## What you should do
In the records below, locate the line containing "Wycieczka do Rabki-Zdrój (603, 1250)", then output that line and all later lines exactly, through the last one.

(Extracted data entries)

------

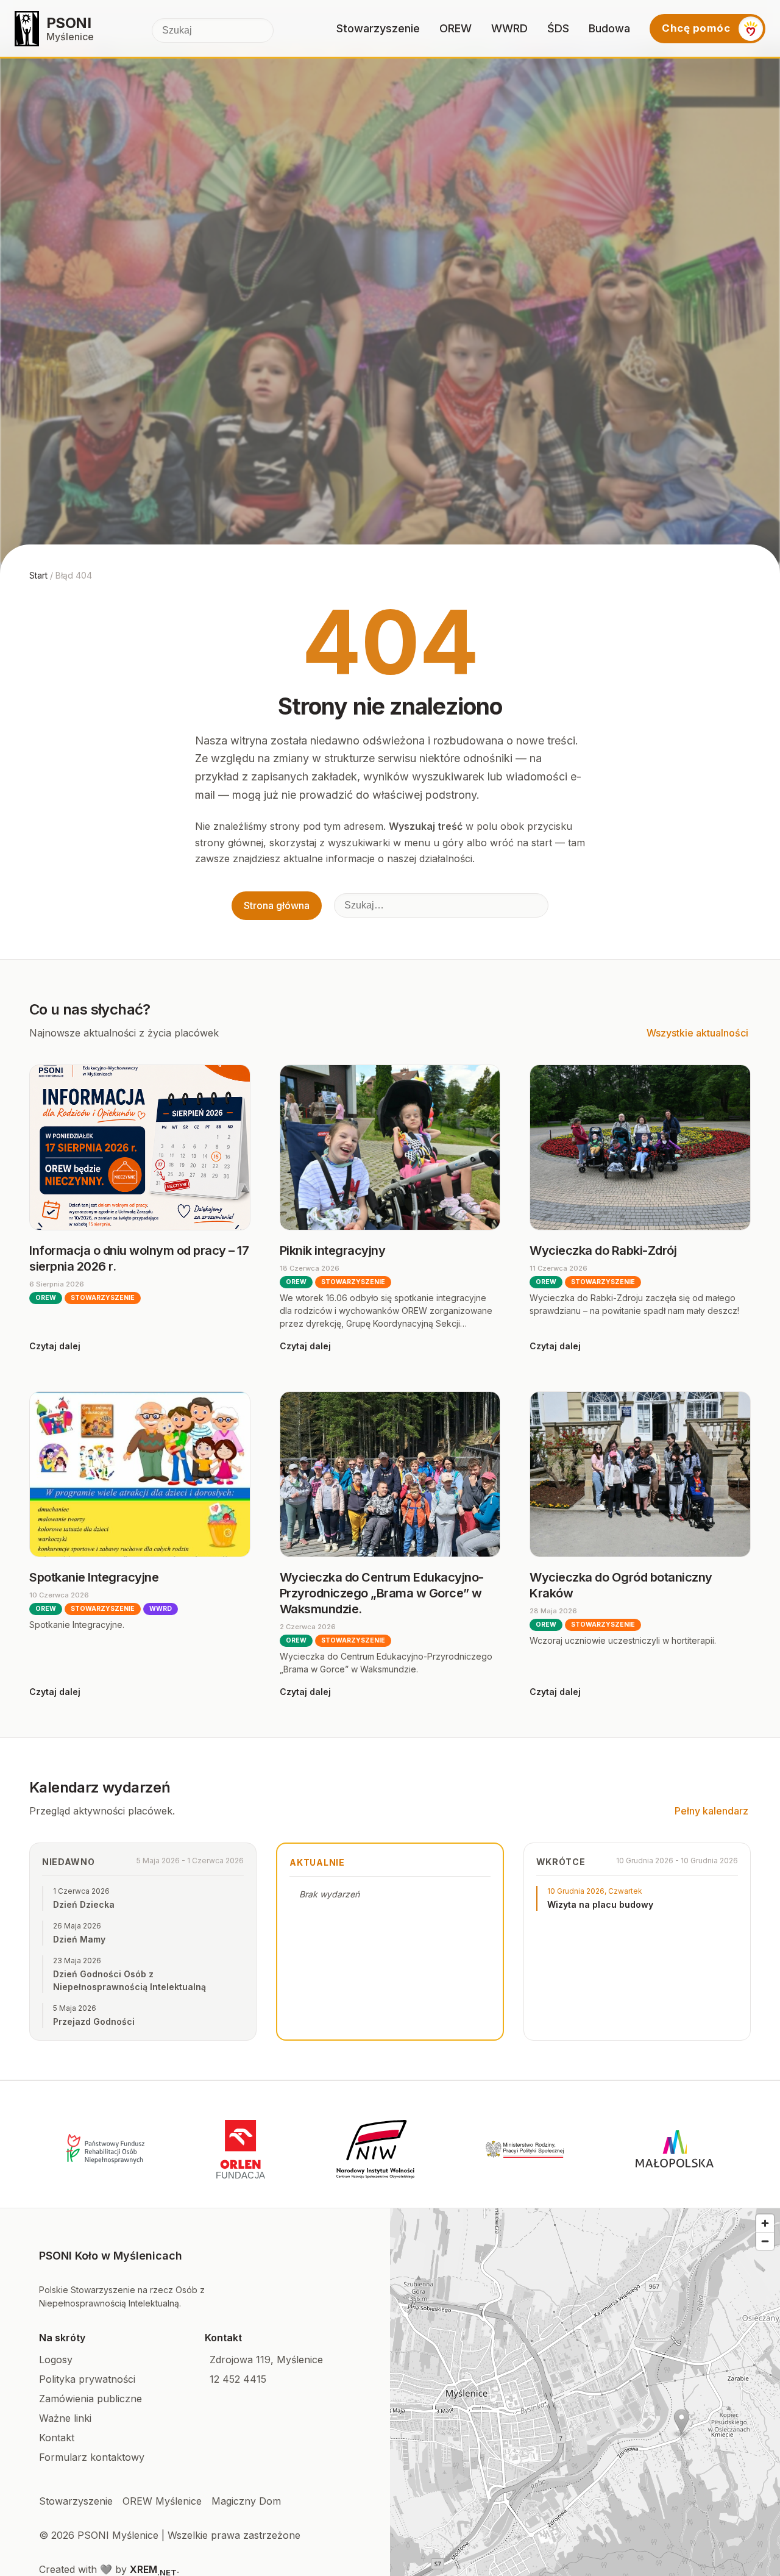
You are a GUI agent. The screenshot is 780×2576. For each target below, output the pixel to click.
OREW (455, 28)
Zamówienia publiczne (90, 2398)
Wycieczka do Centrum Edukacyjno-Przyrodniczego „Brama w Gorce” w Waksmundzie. (382, 1593)
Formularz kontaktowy (91, 2457)
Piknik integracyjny (333, 1250)
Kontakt (56, 2438)
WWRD (509, 28)
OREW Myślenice (162, 2501)
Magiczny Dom (246, 2501)
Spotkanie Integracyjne (93, 1577)
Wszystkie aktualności (697, 1033)
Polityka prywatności (87, 2379)
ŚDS (558, 28)
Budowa (609, 28)
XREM (153, 2569)
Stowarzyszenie (378, 28)
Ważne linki (65, 2418)
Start (38, 575)
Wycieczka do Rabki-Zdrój (603, 1250)
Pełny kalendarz (711, 1811)
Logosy (56, 2359)
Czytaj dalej (54, 1346)
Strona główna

------

## Exercise output
Wycieczka do Rabki-Zdrój (603, 1250)
Pełny kalendarz (711, 1811)
Logosy (56, 2359)
Czytaj dalej (54, 1346)
Strona główna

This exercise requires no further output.